Exact repetition of a range: find the line containing "Cookie Policy (111, 2502)" and the line containing "RSS订阅 (786, 1270)" in the material below, then repeat both and all lines between them, leaving pictures out.
------ Data provided
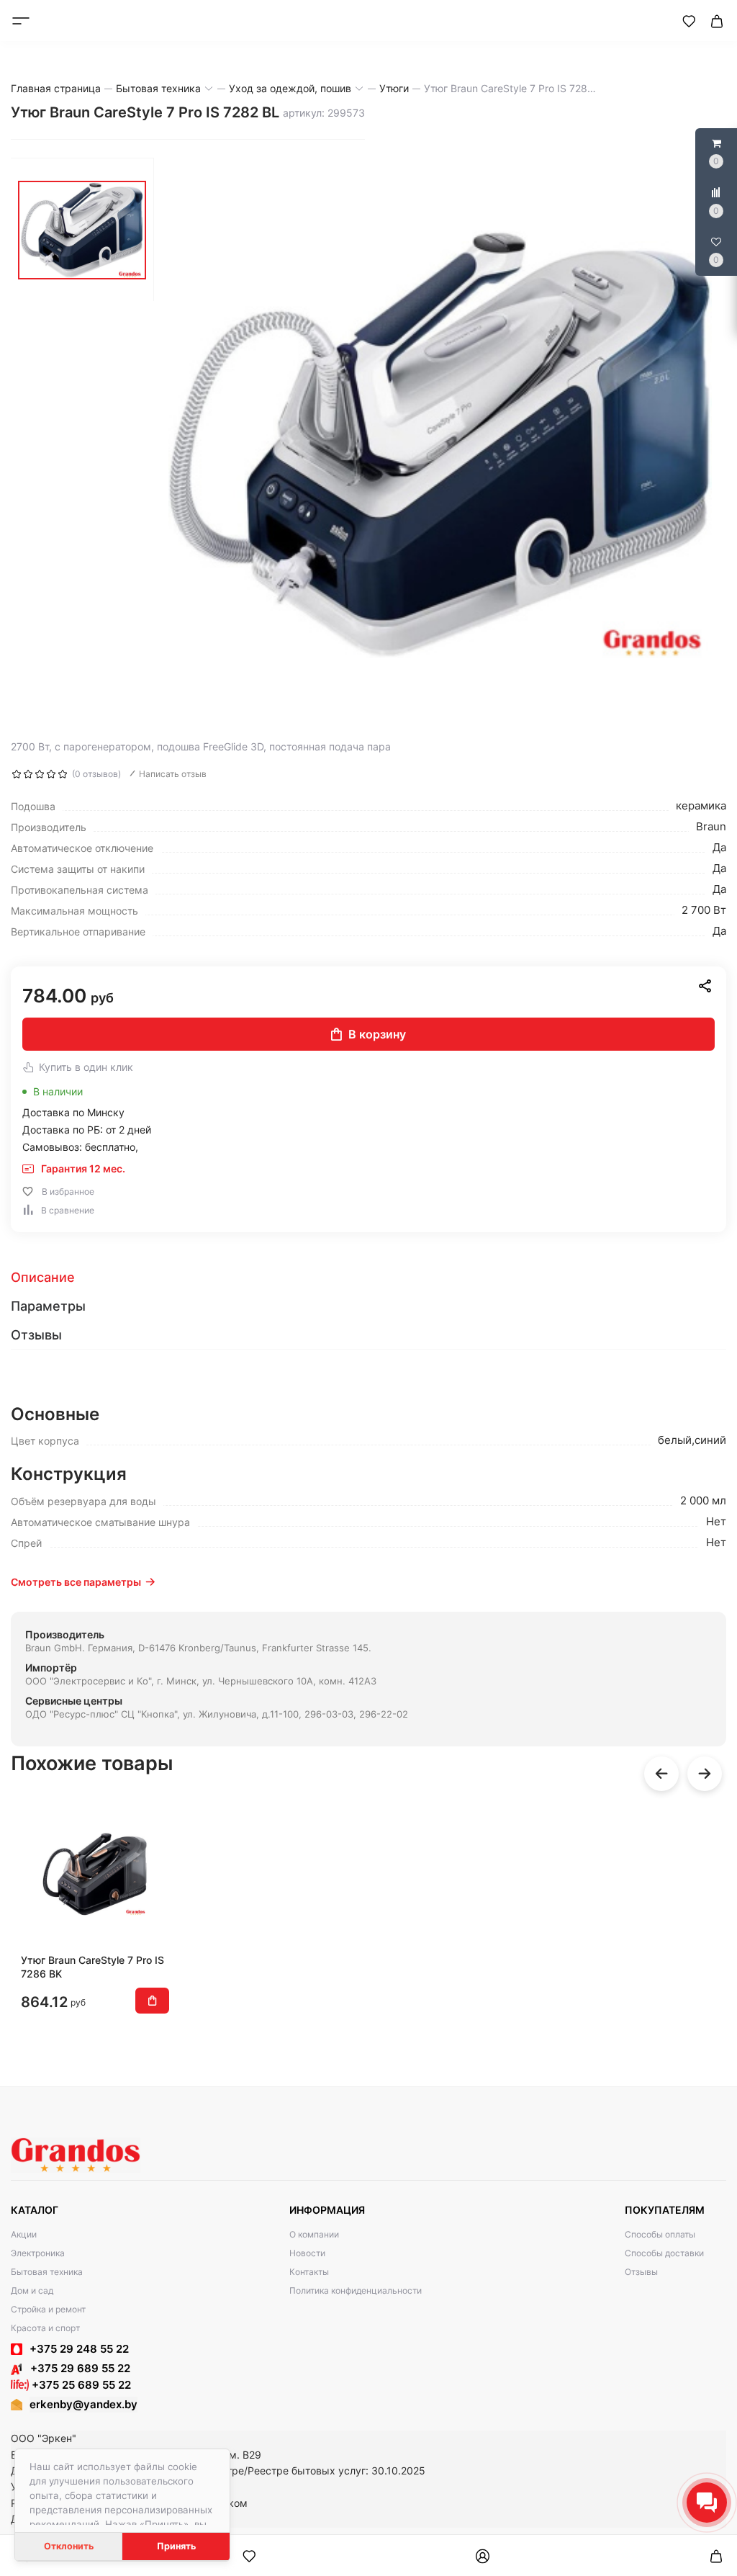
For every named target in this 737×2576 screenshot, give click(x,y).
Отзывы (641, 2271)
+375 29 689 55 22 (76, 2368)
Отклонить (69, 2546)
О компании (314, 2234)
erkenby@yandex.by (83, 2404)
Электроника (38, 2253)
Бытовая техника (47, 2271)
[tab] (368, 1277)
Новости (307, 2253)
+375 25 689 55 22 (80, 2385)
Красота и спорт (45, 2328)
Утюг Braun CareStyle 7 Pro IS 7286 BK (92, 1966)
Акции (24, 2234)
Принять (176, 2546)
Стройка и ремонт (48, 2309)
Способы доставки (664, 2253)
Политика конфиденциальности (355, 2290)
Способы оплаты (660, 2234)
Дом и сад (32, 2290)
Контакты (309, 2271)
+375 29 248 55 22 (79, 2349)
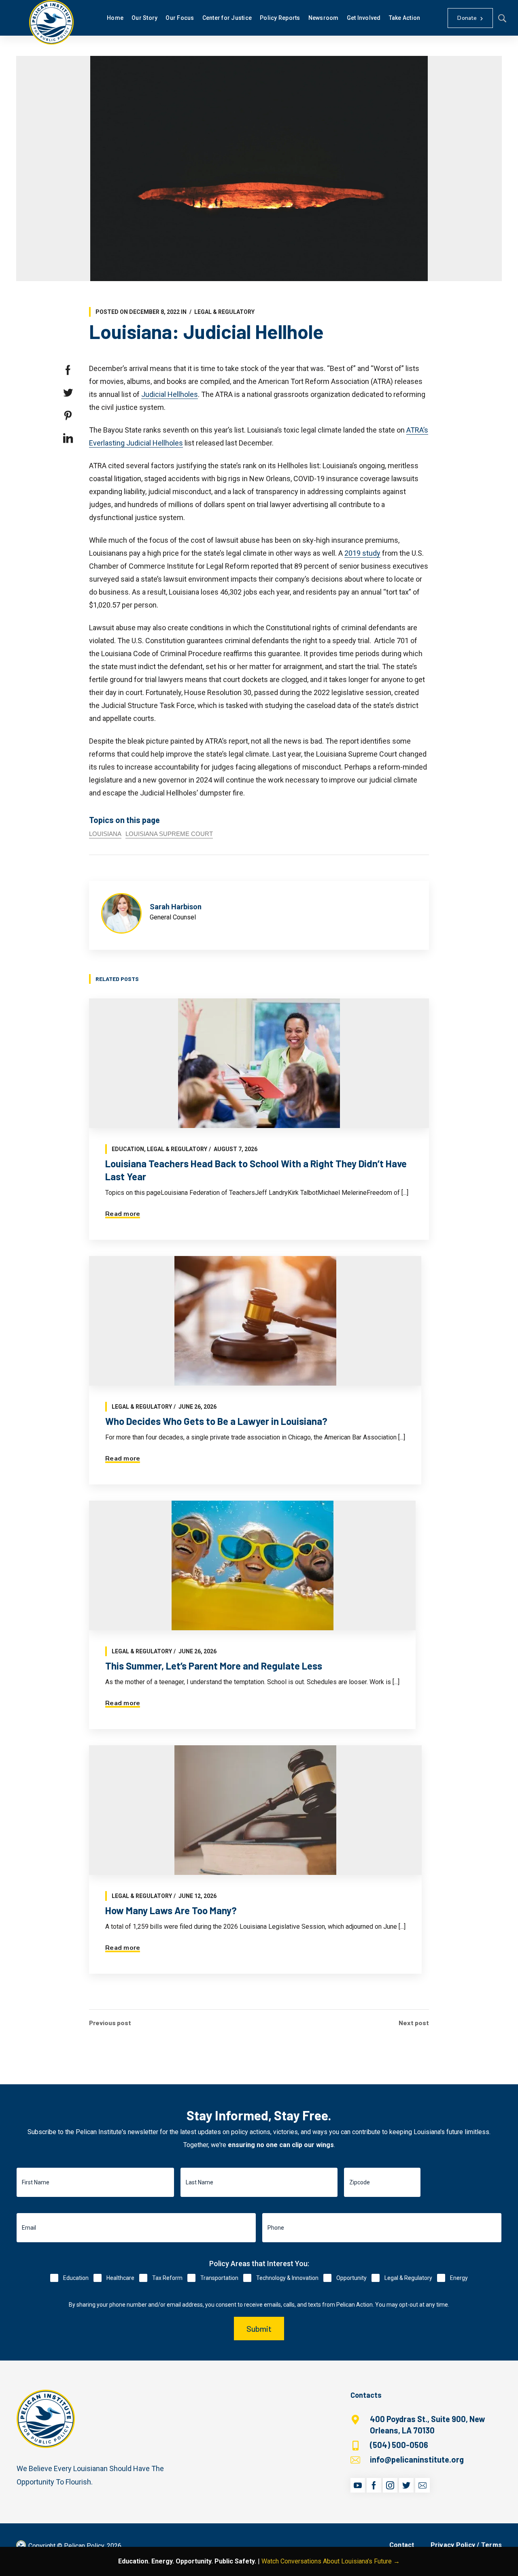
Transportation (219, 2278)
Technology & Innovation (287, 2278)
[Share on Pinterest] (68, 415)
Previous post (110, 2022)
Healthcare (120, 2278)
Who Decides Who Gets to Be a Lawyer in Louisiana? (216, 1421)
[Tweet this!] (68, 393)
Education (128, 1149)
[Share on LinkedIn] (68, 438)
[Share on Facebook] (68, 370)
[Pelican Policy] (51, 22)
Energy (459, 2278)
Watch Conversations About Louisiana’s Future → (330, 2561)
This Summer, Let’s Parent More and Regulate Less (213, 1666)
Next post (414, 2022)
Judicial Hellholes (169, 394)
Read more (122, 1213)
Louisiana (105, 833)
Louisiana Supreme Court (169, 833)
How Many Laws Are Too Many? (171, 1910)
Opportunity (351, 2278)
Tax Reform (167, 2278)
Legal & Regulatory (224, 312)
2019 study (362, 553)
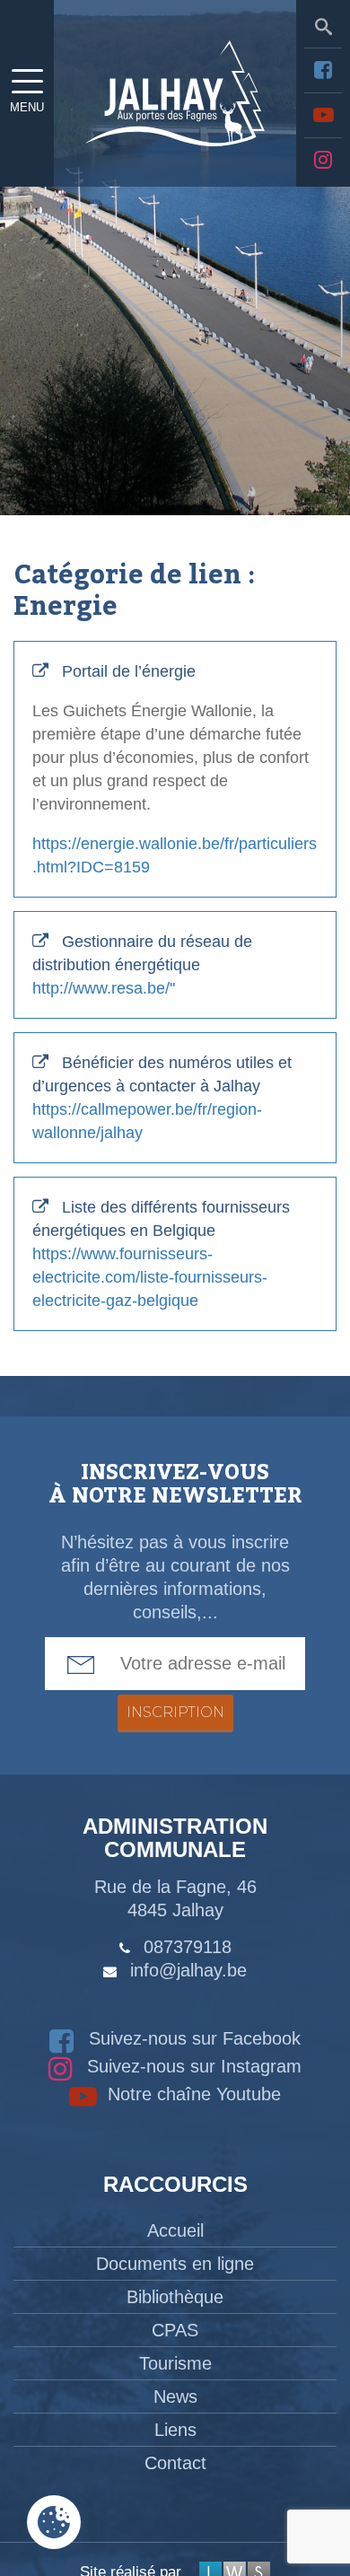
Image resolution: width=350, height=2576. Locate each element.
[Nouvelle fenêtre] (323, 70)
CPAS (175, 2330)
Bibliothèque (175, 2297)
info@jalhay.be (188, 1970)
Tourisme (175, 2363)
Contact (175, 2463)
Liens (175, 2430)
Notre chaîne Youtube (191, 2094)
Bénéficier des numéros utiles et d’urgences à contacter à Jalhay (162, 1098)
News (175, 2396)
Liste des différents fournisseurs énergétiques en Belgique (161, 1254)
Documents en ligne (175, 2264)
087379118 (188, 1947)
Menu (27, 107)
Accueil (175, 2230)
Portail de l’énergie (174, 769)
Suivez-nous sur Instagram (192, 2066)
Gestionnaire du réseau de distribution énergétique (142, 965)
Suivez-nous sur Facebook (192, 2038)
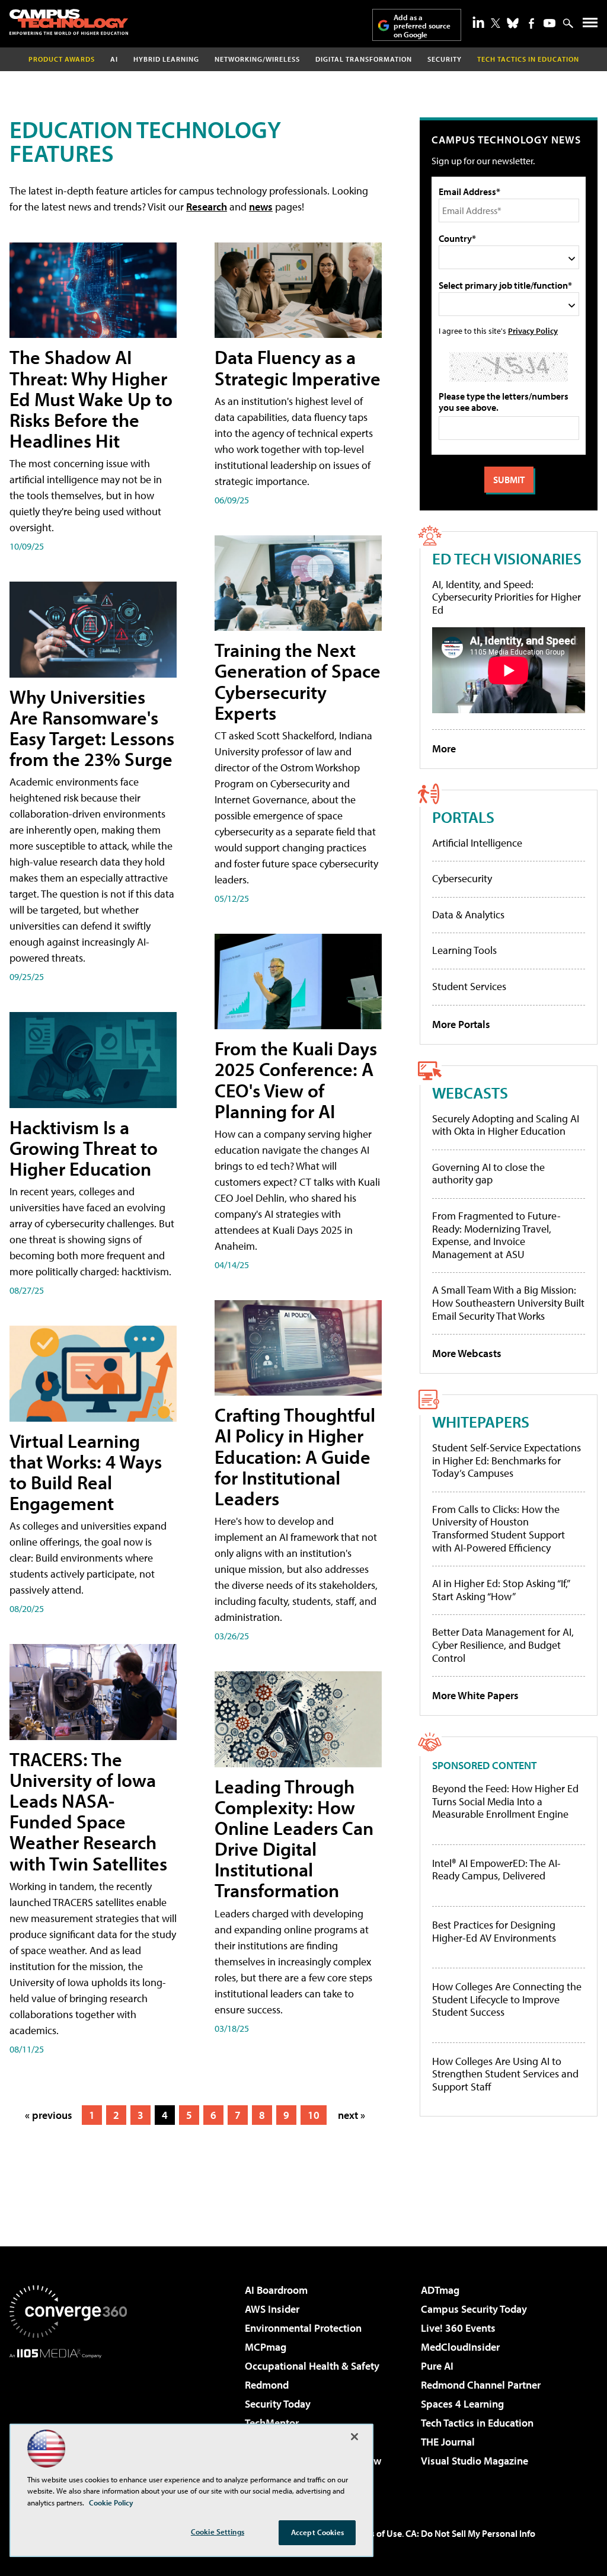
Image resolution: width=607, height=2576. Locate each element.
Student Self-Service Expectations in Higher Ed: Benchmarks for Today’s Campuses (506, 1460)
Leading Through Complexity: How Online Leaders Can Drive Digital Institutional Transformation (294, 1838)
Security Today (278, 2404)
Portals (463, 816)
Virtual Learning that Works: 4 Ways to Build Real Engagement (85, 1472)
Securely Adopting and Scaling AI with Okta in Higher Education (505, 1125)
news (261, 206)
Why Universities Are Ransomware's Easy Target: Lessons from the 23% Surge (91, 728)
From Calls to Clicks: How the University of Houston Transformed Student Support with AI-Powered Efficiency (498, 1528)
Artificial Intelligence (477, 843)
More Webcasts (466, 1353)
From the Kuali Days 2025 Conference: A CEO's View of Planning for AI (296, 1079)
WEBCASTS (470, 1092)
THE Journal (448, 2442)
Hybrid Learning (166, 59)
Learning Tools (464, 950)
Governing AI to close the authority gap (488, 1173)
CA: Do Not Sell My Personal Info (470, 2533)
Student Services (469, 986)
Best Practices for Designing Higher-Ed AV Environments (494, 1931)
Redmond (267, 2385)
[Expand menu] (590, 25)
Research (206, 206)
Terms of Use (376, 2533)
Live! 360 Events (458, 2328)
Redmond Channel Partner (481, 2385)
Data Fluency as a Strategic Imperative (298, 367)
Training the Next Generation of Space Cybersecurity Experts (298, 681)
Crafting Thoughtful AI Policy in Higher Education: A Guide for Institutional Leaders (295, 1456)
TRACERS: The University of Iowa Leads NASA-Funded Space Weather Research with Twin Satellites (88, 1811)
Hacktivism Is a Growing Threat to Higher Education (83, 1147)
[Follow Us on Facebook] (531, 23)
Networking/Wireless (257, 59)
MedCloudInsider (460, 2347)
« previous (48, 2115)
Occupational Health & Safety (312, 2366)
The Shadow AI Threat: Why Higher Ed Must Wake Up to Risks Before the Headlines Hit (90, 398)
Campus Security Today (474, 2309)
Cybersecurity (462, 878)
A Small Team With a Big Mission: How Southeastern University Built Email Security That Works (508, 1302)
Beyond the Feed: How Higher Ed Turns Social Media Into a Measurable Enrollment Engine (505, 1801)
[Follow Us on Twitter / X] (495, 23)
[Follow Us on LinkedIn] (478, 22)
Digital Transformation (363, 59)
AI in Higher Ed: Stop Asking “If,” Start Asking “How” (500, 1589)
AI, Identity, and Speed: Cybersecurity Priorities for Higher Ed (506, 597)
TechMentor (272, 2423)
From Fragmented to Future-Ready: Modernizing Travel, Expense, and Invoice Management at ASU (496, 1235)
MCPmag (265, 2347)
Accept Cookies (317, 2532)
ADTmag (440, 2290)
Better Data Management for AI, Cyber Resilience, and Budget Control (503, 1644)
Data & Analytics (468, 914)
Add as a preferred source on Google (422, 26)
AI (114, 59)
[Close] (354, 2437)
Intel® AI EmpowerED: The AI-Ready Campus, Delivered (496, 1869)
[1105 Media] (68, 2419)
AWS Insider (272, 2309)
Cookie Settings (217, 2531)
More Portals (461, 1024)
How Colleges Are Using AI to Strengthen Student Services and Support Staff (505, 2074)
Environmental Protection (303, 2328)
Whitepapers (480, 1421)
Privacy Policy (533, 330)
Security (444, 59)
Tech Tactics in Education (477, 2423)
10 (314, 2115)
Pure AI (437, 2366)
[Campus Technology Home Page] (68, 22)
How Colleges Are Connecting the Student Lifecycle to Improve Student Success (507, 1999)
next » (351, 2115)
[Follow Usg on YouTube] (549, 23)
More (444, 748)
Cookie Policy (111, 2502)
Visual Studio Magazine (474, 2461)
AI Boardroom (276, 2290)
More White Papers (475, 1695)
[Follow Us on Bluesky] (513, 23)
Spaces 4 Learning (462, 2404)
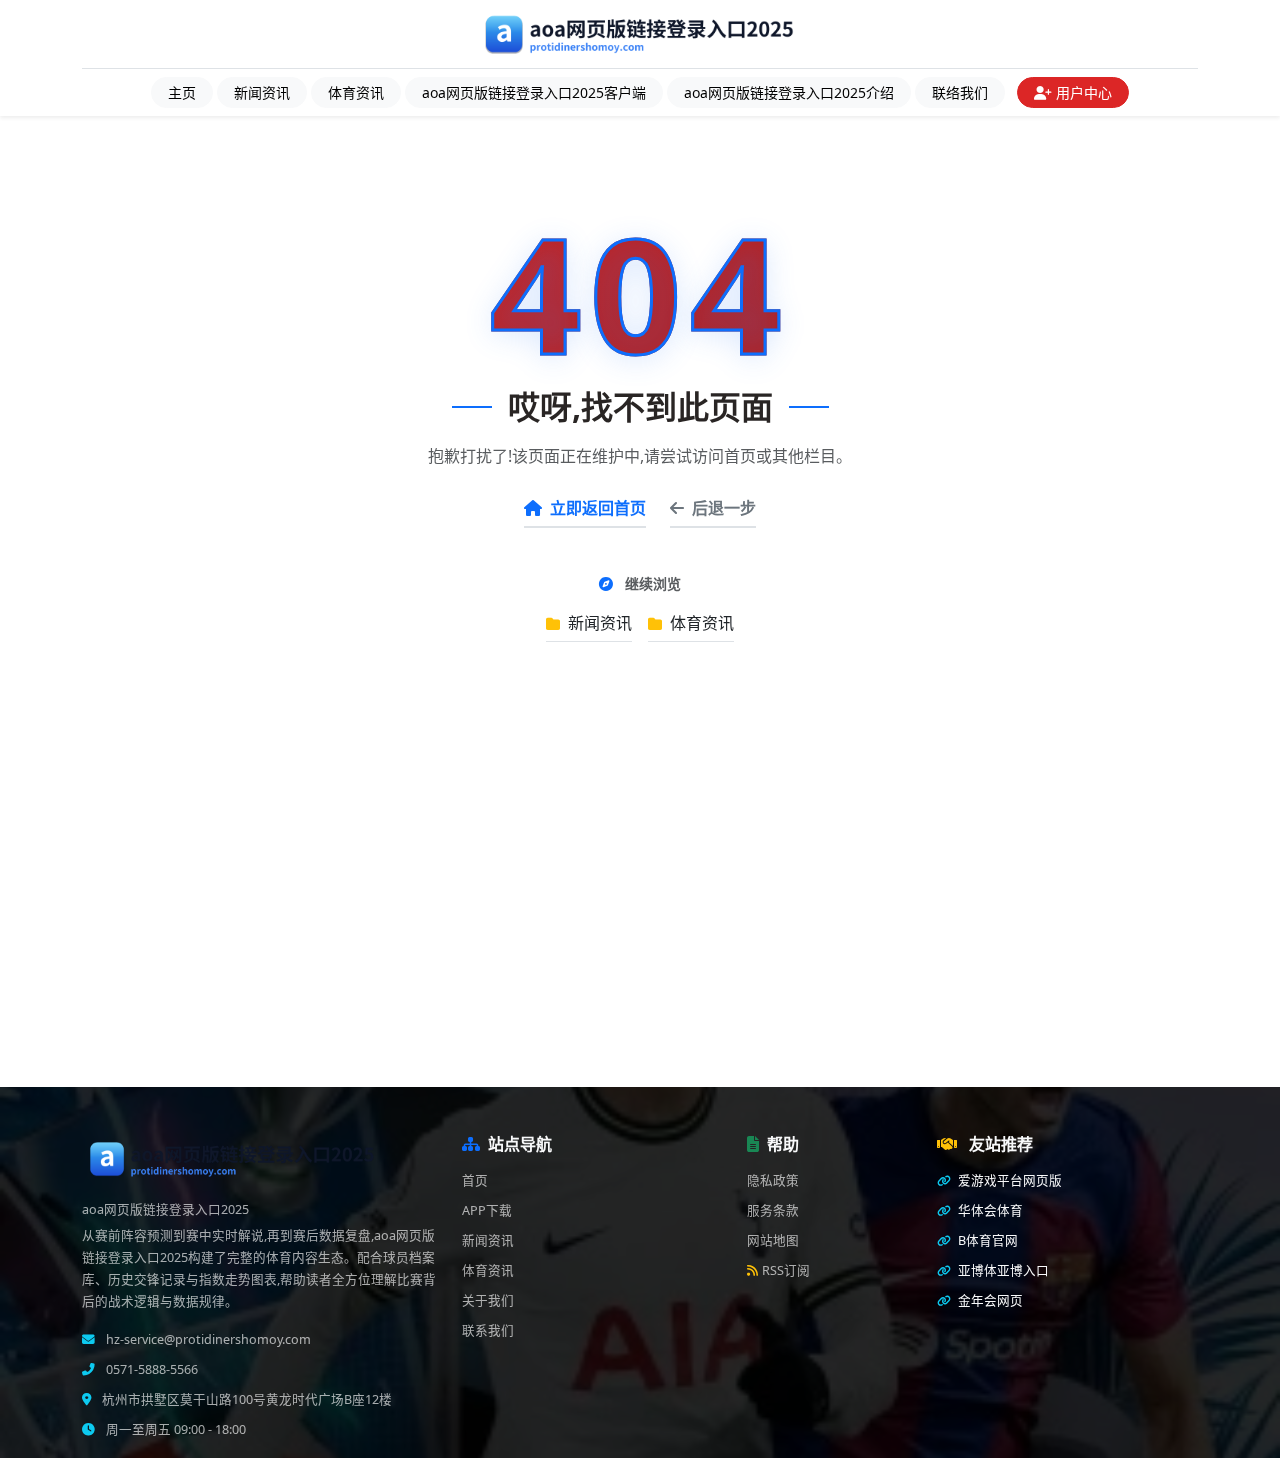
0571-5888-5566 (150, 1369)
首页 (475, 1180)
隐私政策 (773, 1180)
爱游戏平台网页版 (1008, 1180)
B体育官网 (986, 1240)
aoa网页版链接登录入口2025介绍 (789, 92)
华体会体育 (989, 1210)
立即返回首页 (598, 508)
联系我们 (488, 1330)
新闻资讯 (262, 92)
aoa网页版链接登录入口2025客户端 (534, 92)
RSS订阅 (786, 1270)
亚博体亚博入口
------------
* **Result of the task**
Cookie Policy (111, 2502)
Visual Studio Magazine (474, 2461)
AI Boardroom (276, 2290)
More White Papers (475, 1695)
[Follow Us on Bluesky] (513, 23)
Spaces 4 Learning (462, 2404)
0571-5888-5566 (150, 1369)
首页 (475, 1180)
隐私政策 (773, 1180)
爱游戏平台网页版 (1008, 1180)
B体育官网 (986, 1240)
aoa网页版链接登录入口2025介绍 (789, 92)
华体会体育 (989, 1210)
立即返回首页 (598, 508)
联系我们 (488, 1330)
新闻资讯 (262, 92)
aoa网页版链接登录入口2025客户端 (534, 92)
RSS订阅 (786, 1270)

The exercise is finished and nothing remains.